## EXERCISE MATERIAL

────────────────────────────────────────

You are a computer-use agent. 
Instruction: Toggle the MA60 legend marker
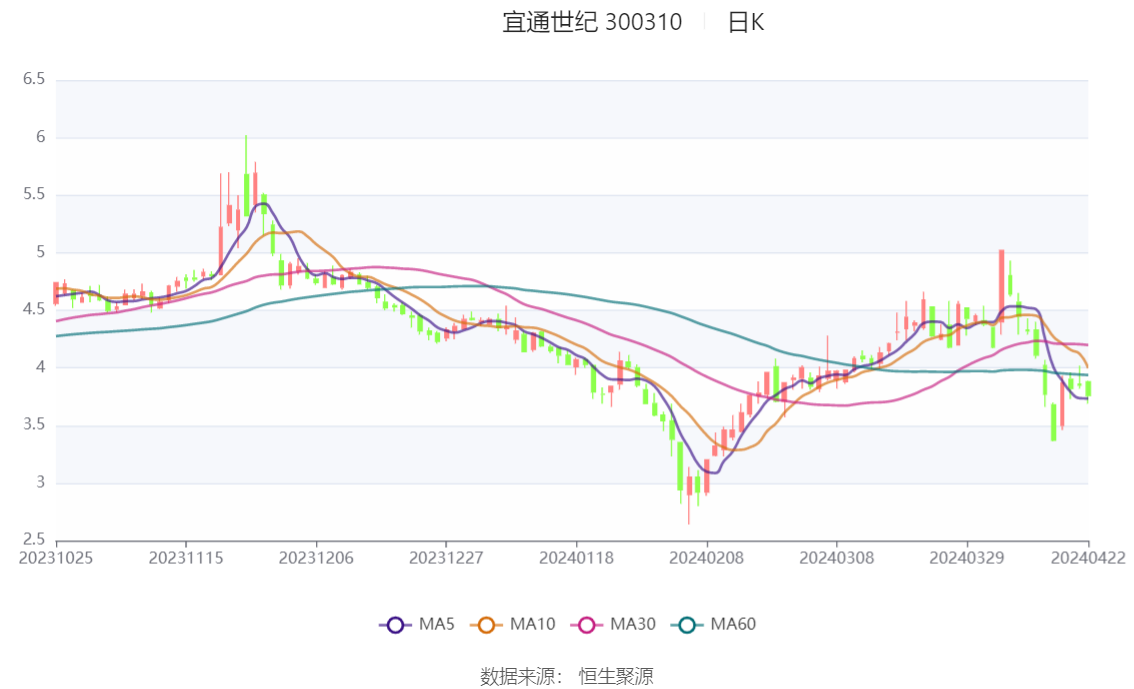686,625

────────────────────────────────────────

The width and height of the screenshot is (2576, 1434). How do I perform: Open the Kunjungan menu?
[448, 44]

────────────────────────────────────────

## DIRECTIVE
Pick out each line in the records that contains the word "screenshot", and copy those lines in full.

## SOLUTION FOR THIS EXERCISE
The width and height of the screenshot is (2576, 1434). How do I perform: Open the Kunjungan menu?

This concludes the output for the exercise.